Stored items:
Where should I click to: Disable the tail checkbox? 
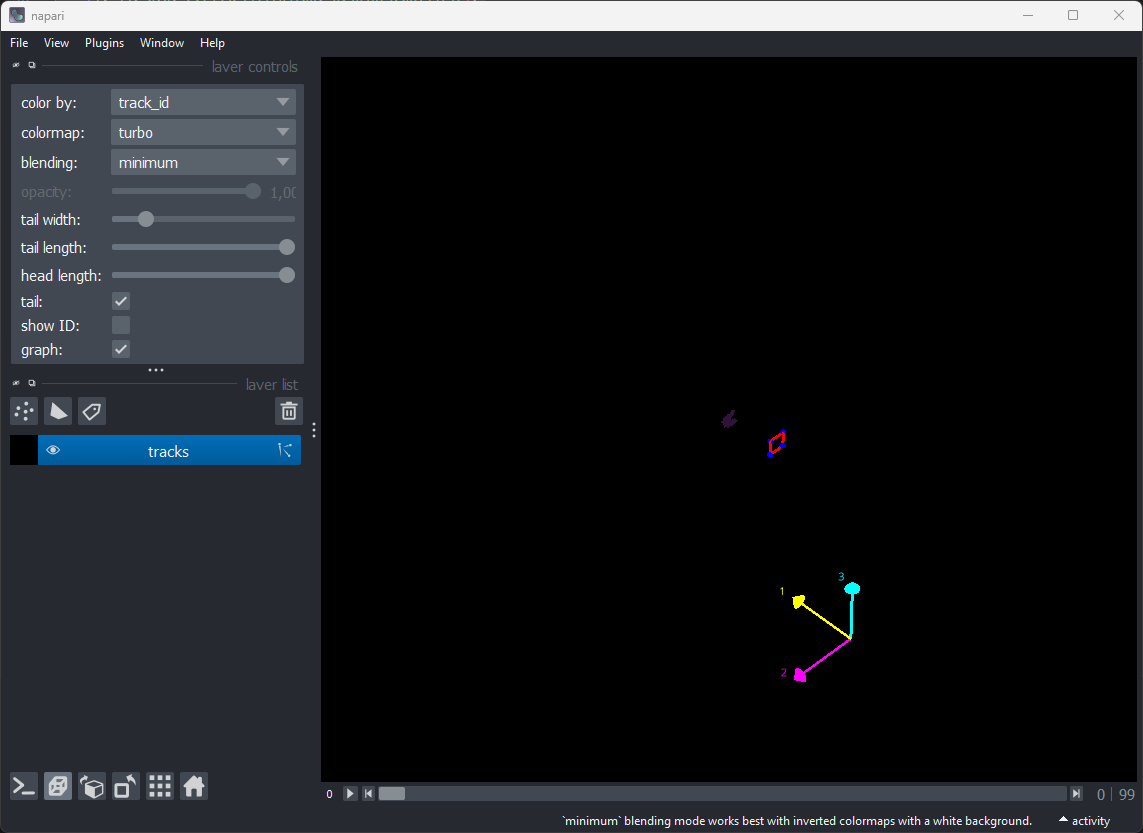pos(120,300)
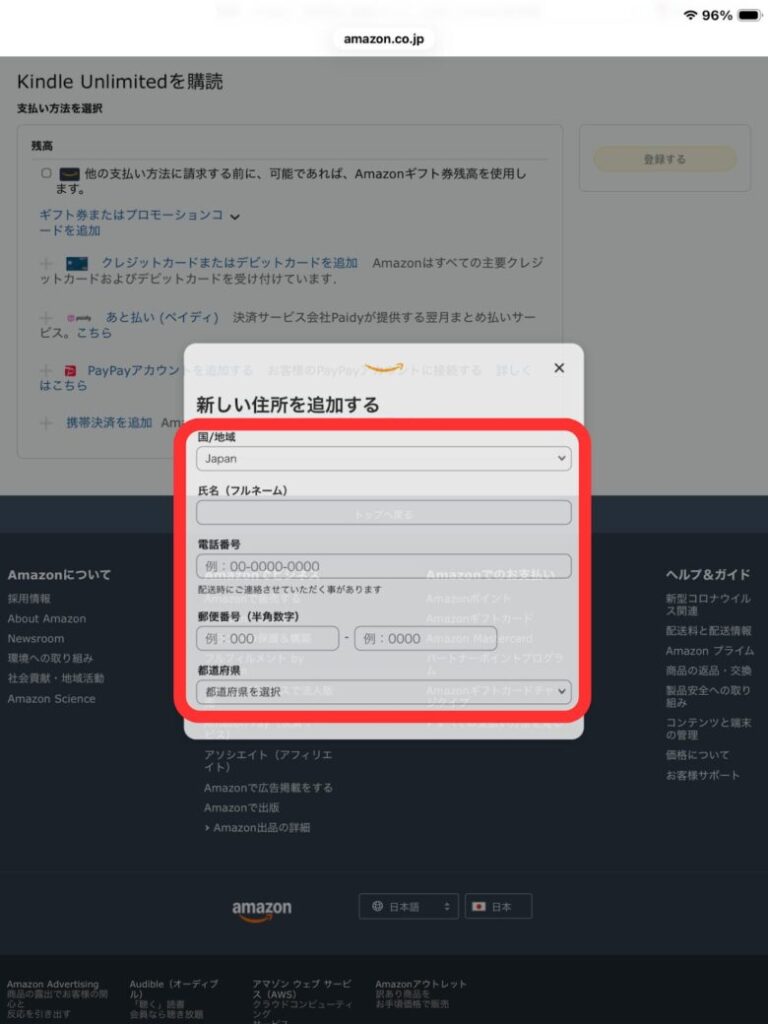This screenshot has height=1024, width=768.
Task: Open the Amazon プライム help link
Action: (710, 651)
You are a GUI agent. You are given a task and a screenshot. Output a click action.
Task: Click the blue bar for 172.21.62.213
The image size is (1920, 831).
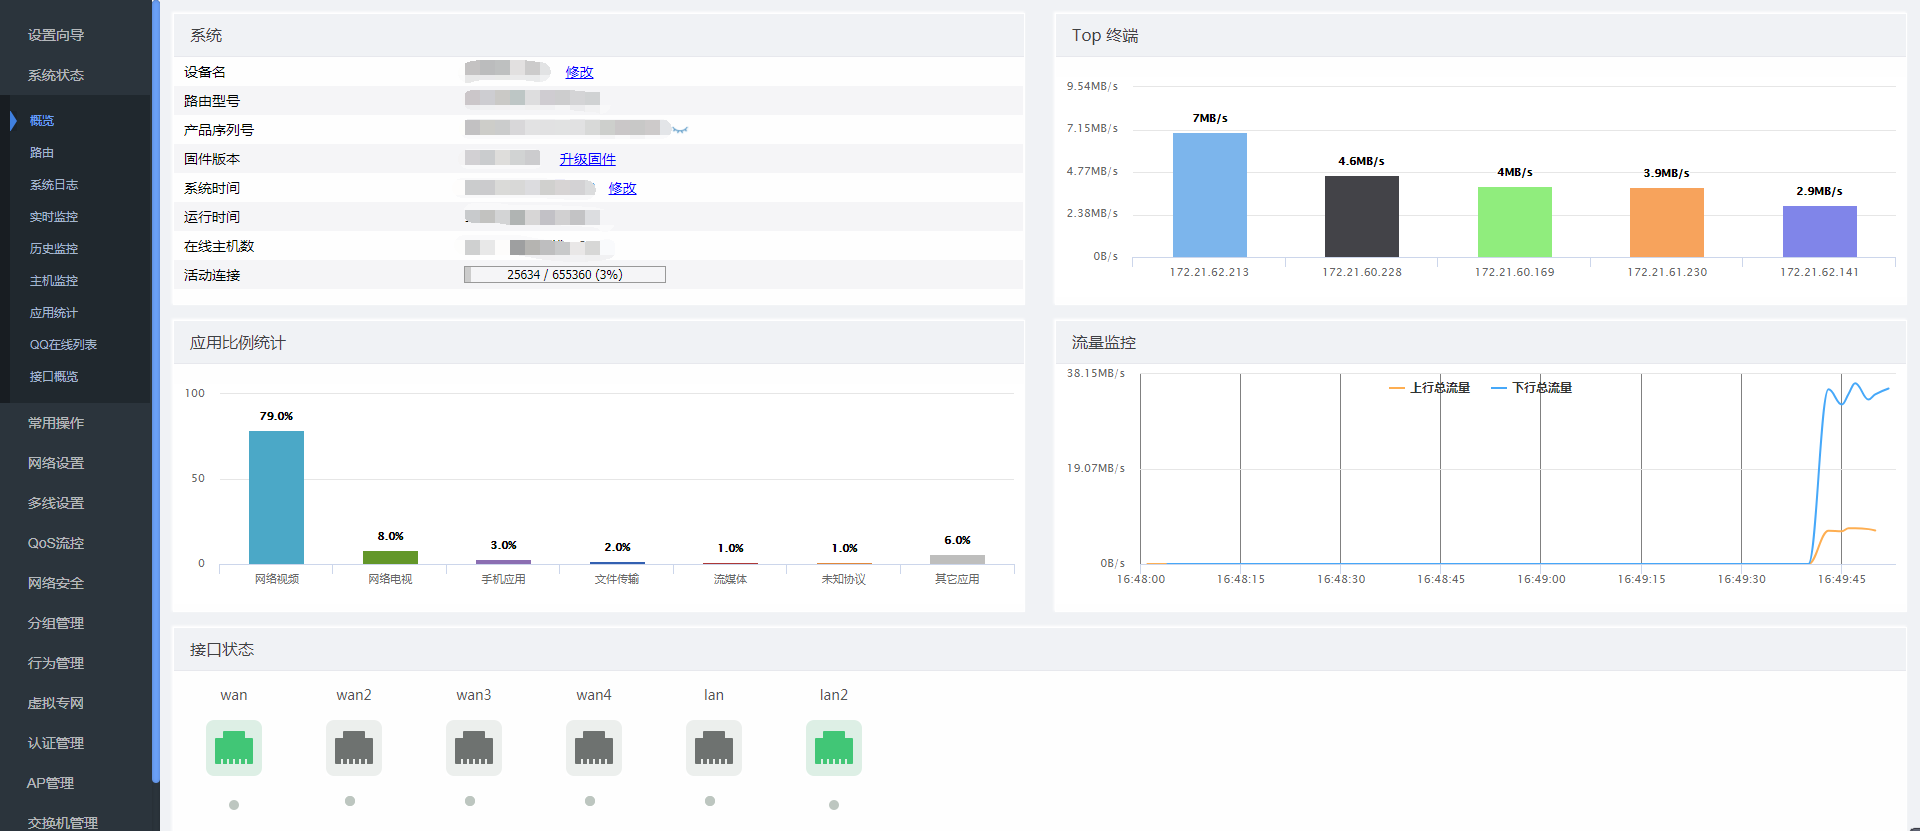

[Action item]
Retype the line containing "Task: Click the blue bar for 172.21.62.213" and each line after it through the last line of the entries above, exactly, with no pictures and nothing else.

[Result of this task]
Task: Click the blue bar for 172.21.62.213
The image size is (1920, 831).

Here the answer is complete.